### EXERCISE DIRECTIONS
Only what runs from the line with "Instruction: Click the セキュリティ shield icon" to the end of the data should appear in the answer, exactly as written and without pictures.

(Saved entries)

BEGIN

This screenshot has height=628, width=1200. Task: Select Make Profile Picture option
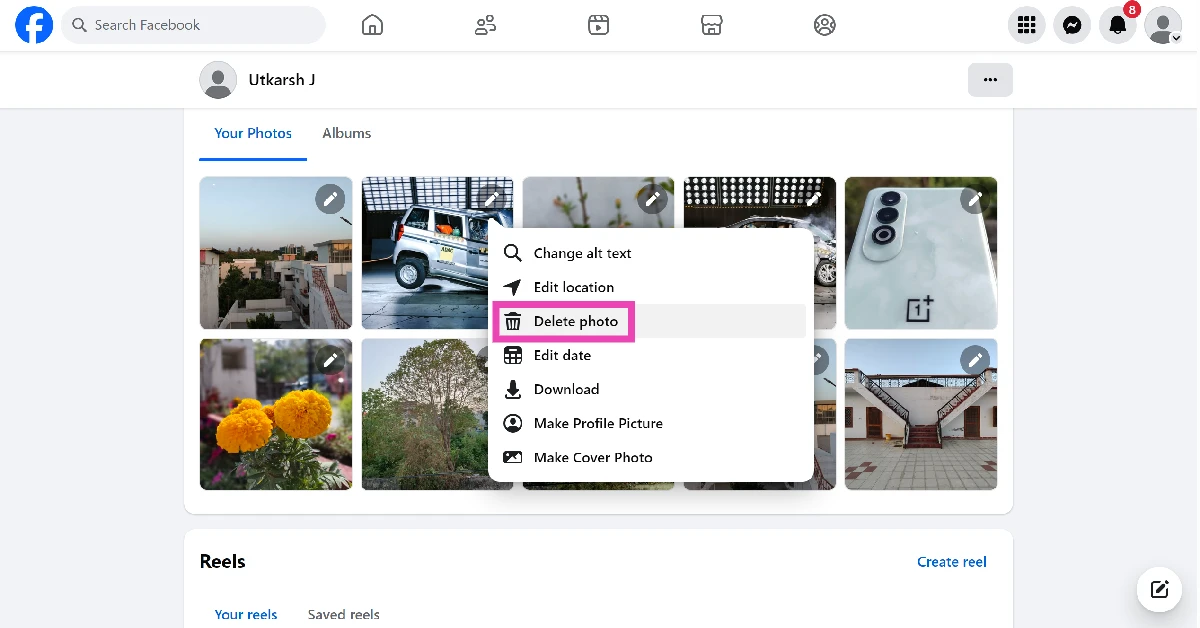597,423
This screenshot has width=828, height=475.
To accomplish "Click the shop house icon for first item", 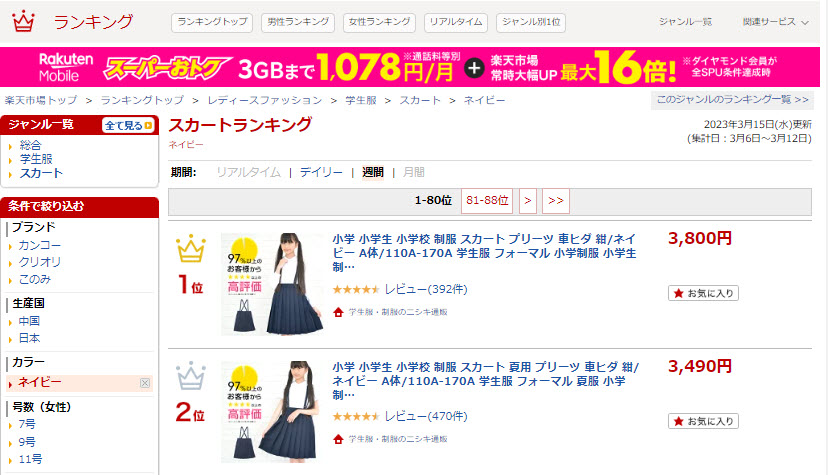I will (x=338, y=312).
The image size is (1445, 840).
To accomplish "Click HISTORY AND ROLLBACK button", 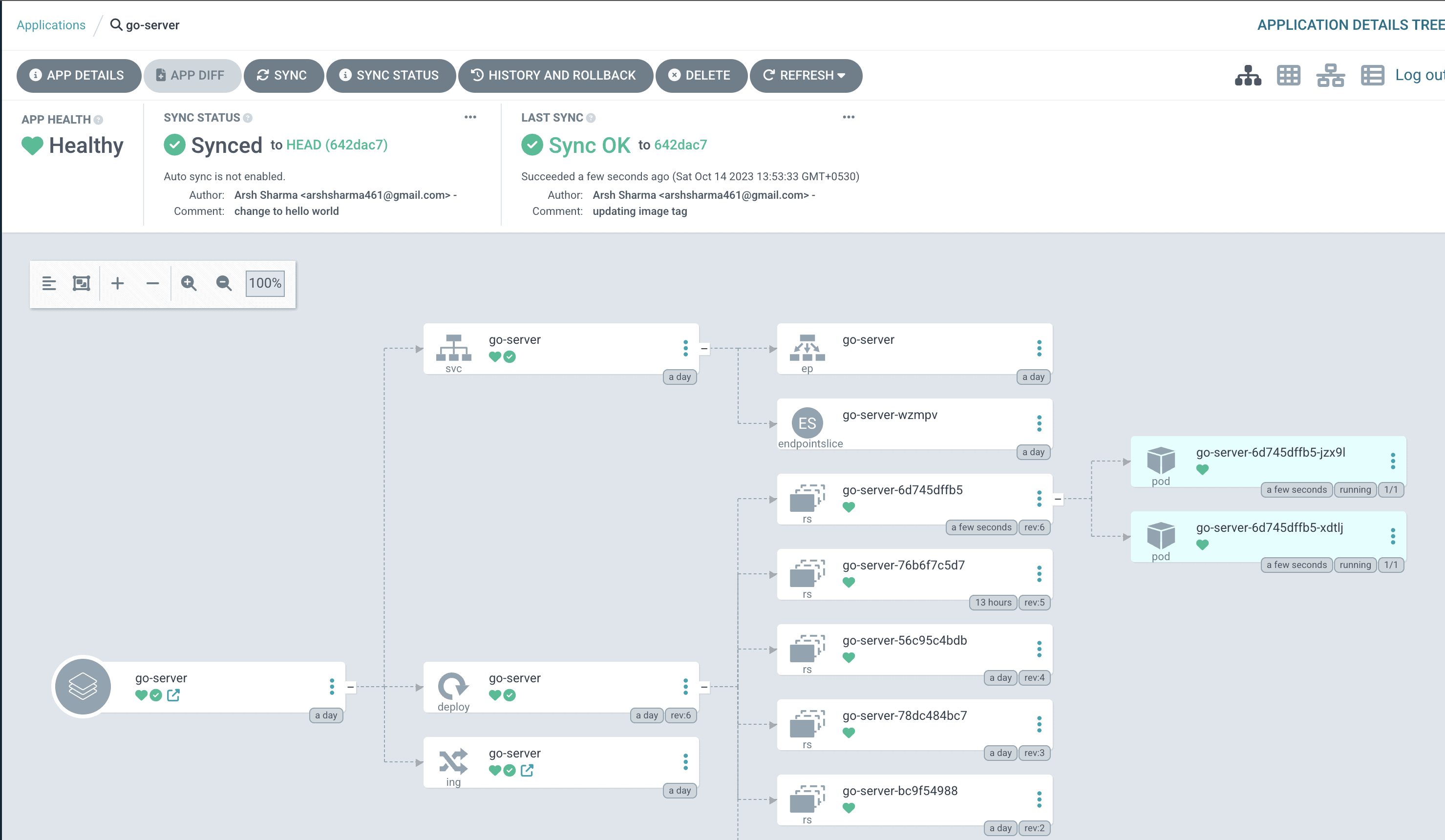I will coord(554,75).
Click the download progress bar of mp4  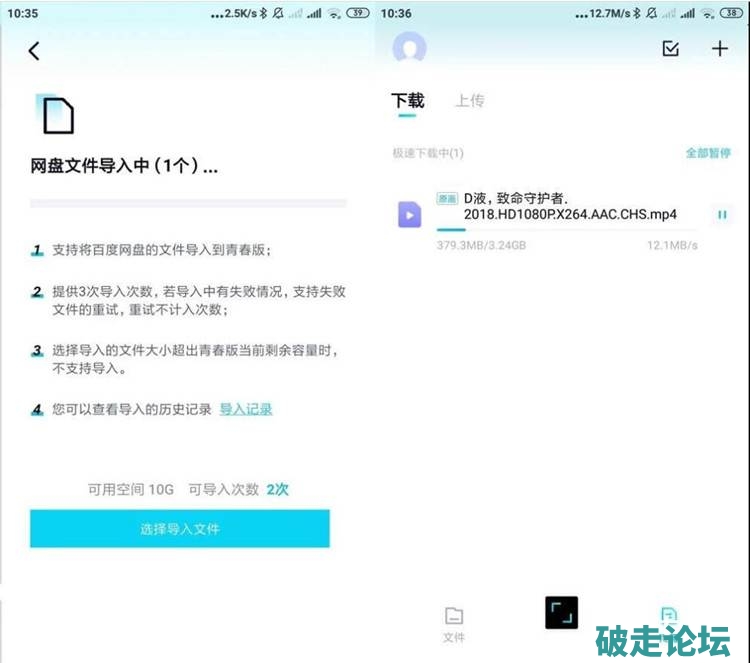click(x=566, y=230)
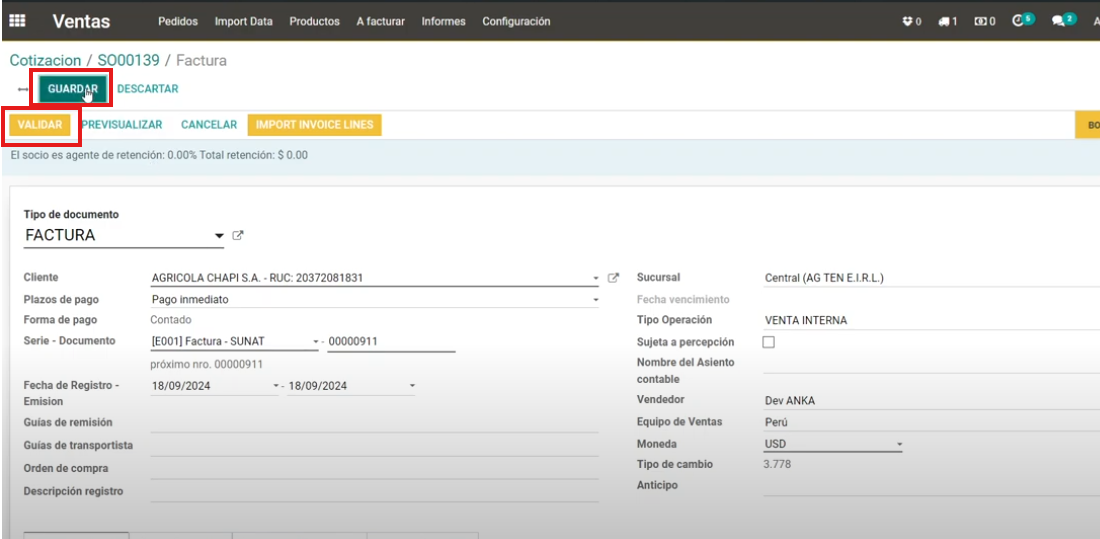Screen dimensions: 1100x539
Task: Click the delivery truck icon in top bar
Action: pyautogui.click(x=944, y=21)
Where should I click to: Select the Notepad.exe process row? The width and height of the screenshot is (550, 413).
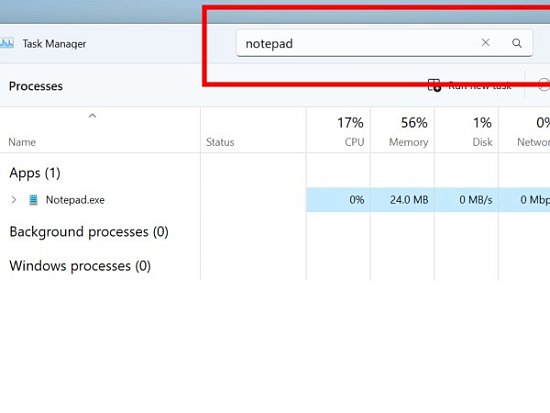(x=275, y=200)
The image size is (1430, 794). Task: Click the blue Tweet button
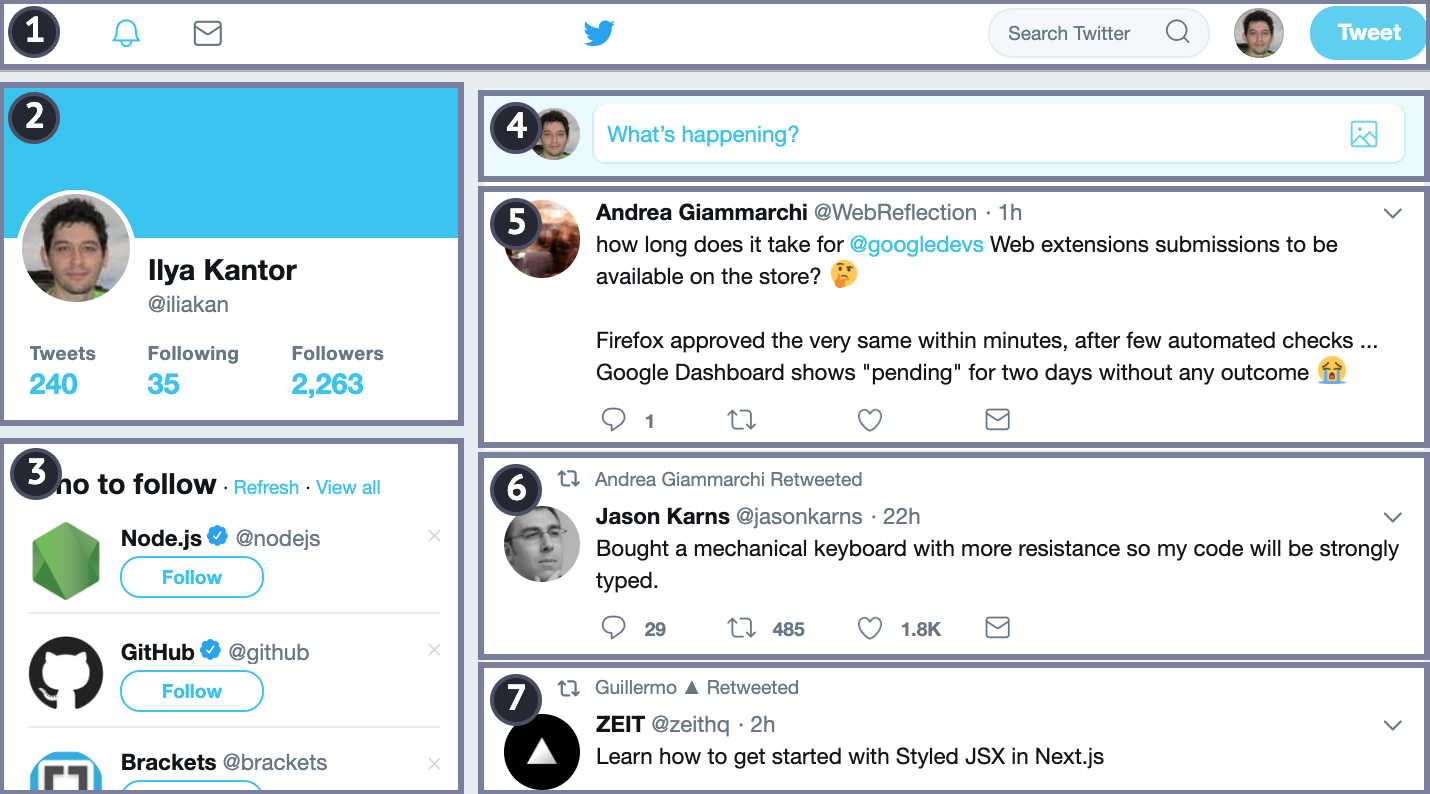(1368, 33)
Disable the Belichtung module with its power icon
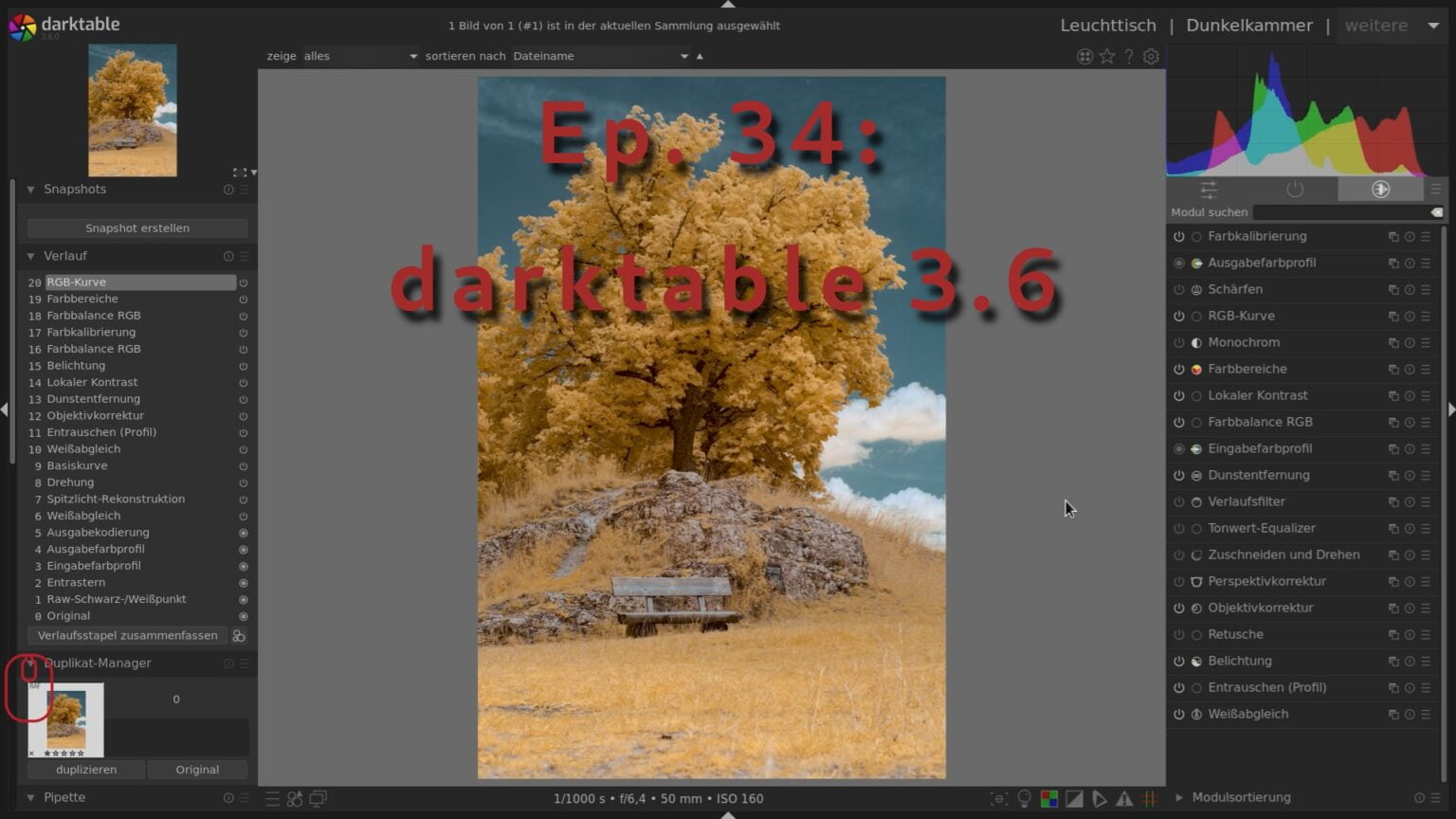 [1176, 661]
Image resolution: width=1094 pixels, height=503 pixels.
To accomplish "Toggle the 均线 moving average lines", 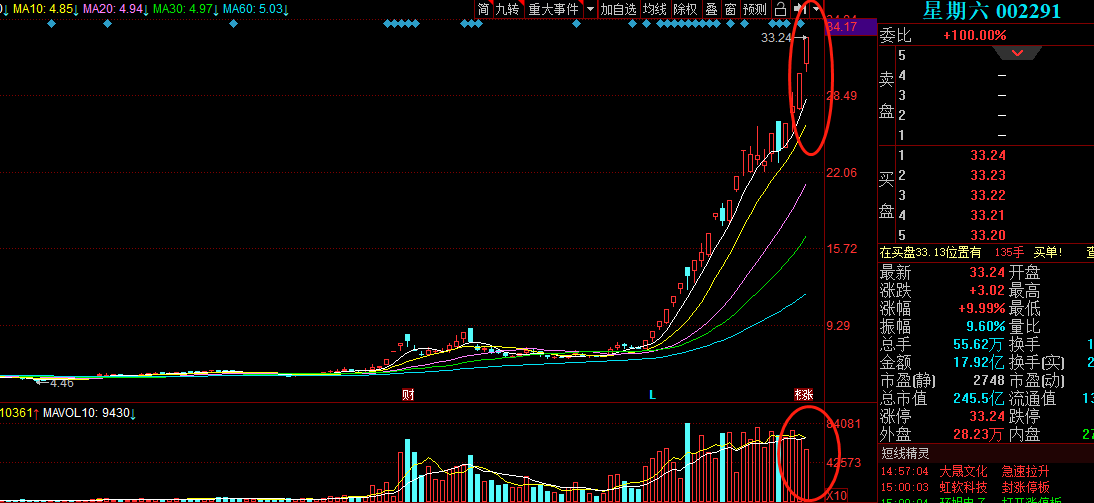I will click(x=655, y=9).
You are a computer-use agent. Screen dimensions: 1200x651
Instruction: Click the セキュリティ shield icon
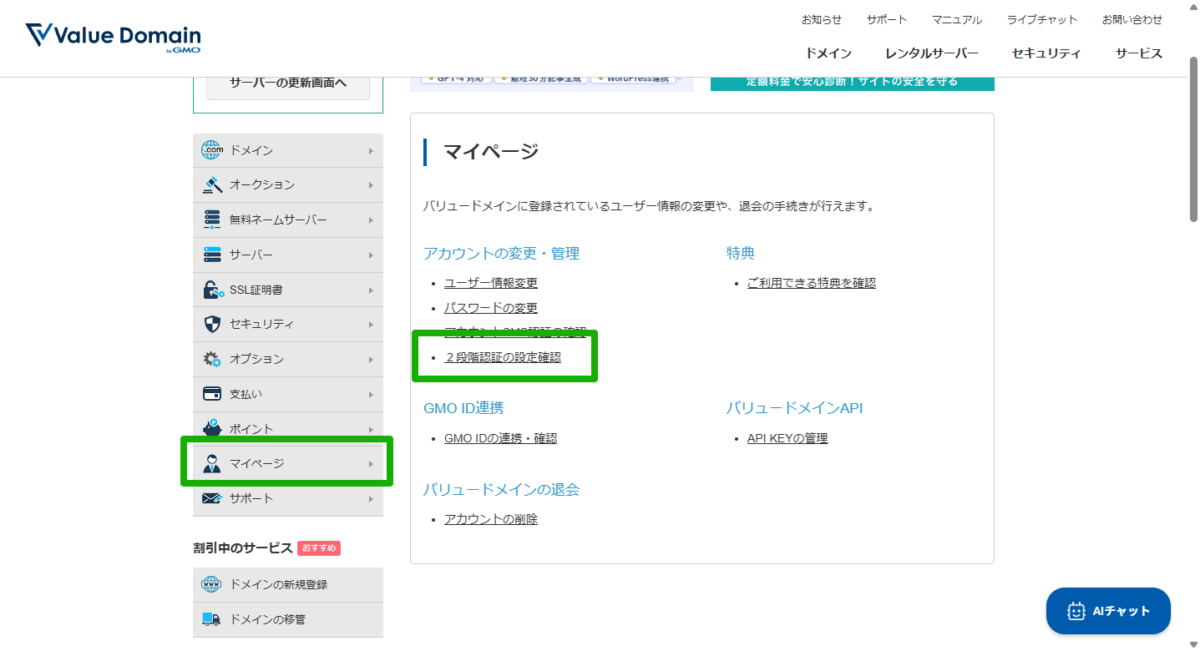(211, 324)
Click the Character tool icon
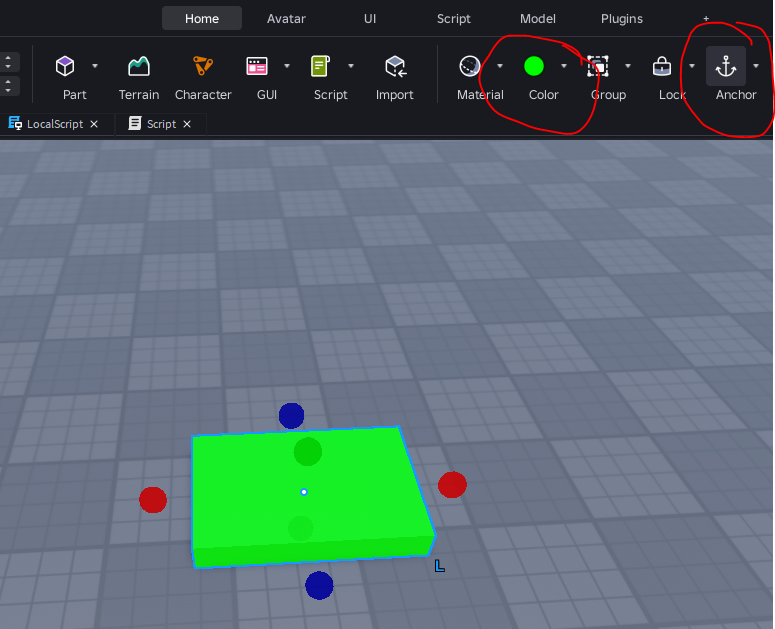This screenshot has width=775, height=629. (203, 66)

END

### EXPECTED ANSWER
Instruction: Click the セキュリティ shield icon
(211, 324)
Click the Character tool icon
This screenshot has width=775, height=629. (203, 66)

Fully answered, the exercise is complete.